== Your objective ==
All records below are to be set down exactly, each character intact.

[Stored records]
========
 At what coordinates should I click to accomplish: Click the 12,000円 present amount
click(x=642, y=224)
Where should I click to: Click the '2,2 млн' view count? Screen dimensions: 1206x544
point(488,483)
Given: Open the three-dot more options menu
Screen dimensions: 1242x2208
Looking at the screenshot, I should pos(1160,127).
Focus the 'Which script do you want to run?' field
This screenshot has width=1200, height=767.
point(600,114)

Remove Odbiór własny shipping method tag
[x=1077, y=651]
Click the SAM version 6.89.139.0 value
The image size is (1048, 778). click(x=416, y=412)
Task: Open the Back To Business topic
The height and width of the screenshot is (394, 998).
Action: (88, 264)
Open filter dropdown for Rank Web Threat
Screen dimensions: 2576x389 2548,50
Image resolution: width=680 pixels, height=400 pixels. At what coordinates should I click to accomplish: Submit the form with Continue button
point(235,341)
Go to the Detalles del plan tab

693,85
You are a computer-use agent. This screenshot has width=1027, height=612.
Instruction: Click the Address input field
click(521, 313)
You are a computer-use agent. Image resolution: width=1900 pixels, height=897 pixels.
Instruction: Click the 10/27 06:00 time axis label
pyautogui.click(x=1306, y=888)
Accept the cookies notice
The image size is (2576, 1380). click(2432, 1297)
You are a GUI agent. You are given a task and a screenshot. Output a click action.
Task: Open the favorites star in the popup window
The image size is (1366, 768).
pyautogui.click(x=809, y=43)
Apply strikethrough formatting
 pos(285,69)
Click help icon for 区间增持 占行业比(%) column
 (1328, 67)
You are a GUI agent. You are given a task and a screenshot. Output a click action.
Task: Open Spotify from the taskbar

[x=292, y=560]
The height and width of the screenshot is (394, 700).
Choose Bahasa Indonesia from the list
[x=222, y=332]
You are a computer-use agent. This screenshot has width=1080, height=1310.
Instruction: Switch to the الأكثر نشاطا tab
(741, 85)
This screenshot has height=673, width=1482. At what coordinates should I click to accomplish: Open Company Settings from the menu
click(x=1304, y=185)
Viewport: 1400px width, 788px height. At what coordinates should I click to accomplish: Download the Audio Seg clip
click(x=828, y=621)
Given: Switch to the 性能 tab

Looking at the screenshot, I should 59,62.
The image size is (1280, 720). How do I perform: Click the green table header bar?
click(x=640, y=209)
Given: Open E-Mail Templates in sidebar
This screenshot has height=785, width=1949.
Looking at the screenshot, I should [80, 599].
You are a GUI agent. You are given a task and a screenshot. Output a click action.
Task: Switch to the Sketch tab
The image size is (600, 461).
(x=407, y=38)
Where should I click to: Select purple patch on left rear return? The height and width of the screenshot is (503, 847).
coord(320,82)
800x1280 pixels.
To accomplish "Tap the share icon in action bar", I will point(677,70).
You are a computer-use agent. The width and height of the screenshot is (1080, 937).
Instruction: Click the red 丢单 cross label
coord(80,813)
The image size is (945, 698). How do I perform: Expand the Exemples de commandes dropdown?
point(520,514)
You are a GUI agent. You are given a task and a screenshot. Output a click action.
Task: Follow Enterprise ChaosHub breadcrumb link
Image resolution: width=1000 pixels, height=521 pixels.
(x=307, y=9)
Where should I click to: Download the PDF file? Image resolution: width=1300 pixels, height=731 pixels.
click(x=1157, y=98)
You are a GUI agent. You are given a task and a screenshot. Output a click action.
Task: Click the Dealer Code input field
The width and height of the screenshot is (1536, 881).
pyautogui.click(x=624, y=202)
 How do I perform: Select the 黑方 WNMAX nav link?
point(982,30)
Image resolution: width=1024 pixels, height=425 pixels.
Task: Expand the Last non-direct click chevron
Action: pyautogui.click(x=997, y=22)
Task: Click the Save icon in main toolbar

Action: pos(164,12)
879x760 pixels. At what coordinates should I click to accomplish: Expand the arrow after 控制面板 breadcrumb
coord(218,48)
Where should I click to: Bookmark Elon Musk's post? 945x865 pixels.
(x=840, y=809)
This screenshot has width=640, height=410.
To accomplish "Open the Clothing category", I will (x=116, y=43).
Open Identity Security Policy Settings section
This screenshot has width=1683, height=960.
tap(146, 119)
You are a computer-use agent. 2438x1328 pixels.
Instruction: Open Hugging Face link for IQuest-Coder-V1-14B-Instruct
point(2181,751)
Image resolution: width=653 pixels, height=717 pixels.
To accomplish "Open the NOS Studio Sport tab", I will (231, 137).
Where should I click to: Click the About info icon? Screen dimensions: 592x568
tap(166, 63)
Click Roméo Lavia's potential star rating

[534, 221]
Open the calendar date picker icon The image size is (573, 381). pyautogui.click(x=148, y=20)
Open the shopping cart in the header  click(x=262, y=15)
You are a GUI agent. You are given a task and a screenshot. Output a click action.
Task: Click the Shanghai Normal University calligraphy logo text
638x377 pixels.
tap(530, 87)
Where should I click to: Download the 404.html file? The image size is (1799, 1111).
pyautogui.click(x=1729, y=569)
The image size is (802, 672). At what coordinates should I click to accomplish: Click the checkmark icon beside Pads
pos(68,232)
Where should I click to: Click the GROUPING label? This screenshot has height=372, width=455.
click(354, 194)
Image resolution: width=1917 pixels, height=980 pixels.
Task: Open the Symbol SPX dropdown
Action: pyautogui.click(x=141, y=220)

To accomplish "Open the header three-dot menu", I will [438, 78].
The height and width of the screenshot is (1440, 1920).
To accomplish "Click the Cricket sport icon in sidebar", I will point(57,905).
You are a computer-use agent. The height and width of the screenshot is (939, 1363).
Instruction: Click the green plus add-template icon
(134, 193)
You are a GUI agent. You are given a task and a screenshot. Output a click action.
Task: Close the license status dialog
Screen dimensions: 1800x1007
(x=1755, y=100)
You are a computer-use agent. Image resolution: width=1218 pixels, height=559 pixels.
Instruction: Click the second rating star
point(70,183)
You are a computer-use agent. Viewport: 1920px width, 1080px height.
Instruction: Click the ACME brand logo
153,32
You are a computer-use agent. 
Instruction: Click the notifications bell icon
========
== Result of this exercise ==
 At what coordinates should I click to accomplish: Click the 12,000円 present amount
click(x=642, y=224)
Where should I click to: Click the '2,2 млн' view count? Screen dimensions: 1206x544
point(488,483)
Given: Open the three-dot more options menu
Screen dimensions: 1242x2208
Looking at the screenshot, I should pos(1160,127).
Focus the 'Which script do you want to run?' field
This screenshot has width=1200, height=767.
point(600,114)

Remove Odbiór własny shipping method tag
[x=1077, y=651]
Click the SAM version 6.89.139.0 value
The image size is (1048, 778). click(x=416, y=412)
Task: Open the Back To Business topic
The height and width of the screenshot is (394, 998).
Action: (88, 264)
Open filter dropdown for Rank Web Threat
Screen dimensions: 2576x389 2548,50
Image resolution: width=680 pixels, height=400 pixels. At what coordinates should I click to accomplish: Submit the form with Continue button
point(235,341)
Go to the Detalles del plan tab

693,85
You are a computer-use agent. This screenshot has width=1027, height=612.
Instruction: Click the Address input field
click(521, 313)
You are a computer-use agent. Image resolution: width=1900 pixels, height=897 pixels.
Instruction: Click the 10/27 06:00 time axis label
pyautogui.click(x=1306, y=888)
Accept the cookies notice
The image size is (2576, 1380). click(2432, 1297)
You are a GUI agent. You are given a task and a screenshot. Output a click action.
Task: Open the favorites star in the popup window
The image size is (1366, 768).
pyautogui.click(x=809, y=43)
Apply strikethrough formatting
 pos(285,69)
Click help icon for 区间增持 占行业比(%) column
 (1328, 67)
You are a GUI agent. You are given a task and a screenshot. Output a click action.
Task: Open Spotify from the taskbar

[x=292, y=560]
The height and width of the screenshot is (394, 700).
Choose Bahasa Indonesia from the list
[x=222, y=332]
You are a computer-use agent. This screenshot has width=1080, height=1310.
Instruction: Switch to the الأكثر نشاطا tab
(741, 85)
This screenshot has height=673, width=1482. At what coordinates should I click to accomplish: Open Company Settings from the menu
click(x=1304, y=185)
Viewport: 1400px width, 788px height. At what coordinates should I click to accomplish: Download the Audio Seg clip
click(x=828, y=621)
Given: Switch to the 性能 tab

Looking at the screenshot, I should 59,62.
The image size is (1280, 720). How do I perform: Click the green table header bar?
click(x=640, y=209)
Given: Open E-Mail Templates in sidebar
This screenshot has height=785, width=1949.
Looking at the screenshot, I should [80, 599].
You are a GUI agent. You are given a task and a screenshot. Output a click action.
Task: Switch to the Sketch tab
The image size is (600, 461).
(x=407, y=38)
Where should I click to: Select purple patch on left rear return? The height and width of the screenshot is (503, 847).
coord(320,82)
800x1280 pixels.
To accomplish "Tap the share icon in action bar", I will point(677,70).
You are a computer-use agent. The width and height of the screenshot is (1080, 937).
Instruction: Click the red 丢单 cross label
coord(80,813)
The image size is (945, 698). How do I perform: Expand the Exemples de commandes dropdown?
point(520,514)
You are a GUI agent. You are given a task and a screenshot. Output a click action.
Task: Follow Enterprise ChaosHub breadcrumb link
Image resolution: width=1000 pixels, height=521 pixels.
(x=307, y=9)
Where should I click to: Download the PDF file? Image resolution: width=1300 pixels, height=731 pixels.
click(x=1157, y=98)
You are a GUI agent. You are given a task and a screenshot. Output a click action.
Task: Click the Dealer Code input field
The width and height of the screenshot is (1536, 881).
pyautogui.click(x=624, y=202)
 How do I perform: Select the 黑方 WNMAX nav link?
point(982,30)
Image resolution: width=1024 pixels, height=425 pixels.
Task: Expand the Last non-direct click chevron
Action: pyautogui.click(x=997, y=22)
Task: Click the Save icon in main toolbar

Action: pos(164,12)
879x760 pixels. At what coordinates should I click to accomplish: Expand the arrow after 控制面板 breadcrumb
coord(218,48)
Where should I click to: Bookmark Elon Musk's post? 945x865 pixels.
(x=840, y=809)
This screenshot has width=640, height=410.
To accomplish "Open the Clothing category", I will (x=116, y=43).
Open Identity Security Policy Settings section
This screenshot has width=1683, height=960.
tap(146, 119)
You are a computer-use agent. 2438x1328 pixels.
Instruction: Open Hugging Face link for IQuest-Coder-V1-14B-Instruct
point(2181,751)
Image resolution: width=653 pixels, height=717 pixels.
To accomplish "Open the NOS Studio Sport tab", I will (231, 137).
Where should I click to: Click the About info icon? Screen dimensions: 592x568
tap(166, 63)
Click Roméo Lavia's potential star rating

[534, 221]
Open the calendar date picker icon The image size is (573, 381). pyautogui.click(x=148, y=20)
Open the shopping cart in the header  click(x=262, y=15)
You are a GUI agent. You are given a task and a screenshot. Output a click action.
Task: Click the Shanghai Normal University calligraphy logo text
638x377 pixels.
tap(530, 87)
Where should I click to: Download the 404.html file? The image size is (1799, 1111).
pyautogui.click(x=1729, y=569)
The image size is (802, 672). At what coordinates should I click to accomplish: Click the checkmark icon beside Pads
pos(68,232)
Where should I click to: Click the GROUPING label? This screenshot has height=372, width=455.
click(354, 194)
Image resolution: width=1917 pixels, height=980 pixels.
Task: Open the Symbol SPX dropdown
Action: pyautogui.click(x=141, y=220)

To accomplish "Open the header three-dot menu", I will [438, 78].
The height and width of the screenshot is (1440, 1920).
To accomplish "Click the Cricket sport icon in sidebar", I will point(57,905).
You are a computer-use agent. The height and width of the screenshot is (939, 1363).
Instruction: Click the green plus add-template icon
(134, 193)
You are a GUI agent. You are given a task and a screenshot. Output a click action.
Task: Close the license status dialog
Screen dimensions: 1800x1007
(x=1755, y=100)
You are a computer-use agent. Image resolution: width=1218 pixels, height=559 pixels.
Instruction: Click the second rating star
point(70,183)
You are a computer-use agent. Viewport: 1920px width, 1080px height.
Instruction: Click the ACME brand logo
153,32
You are a computer-use agent. 
Instruction: Click the notifications bell icon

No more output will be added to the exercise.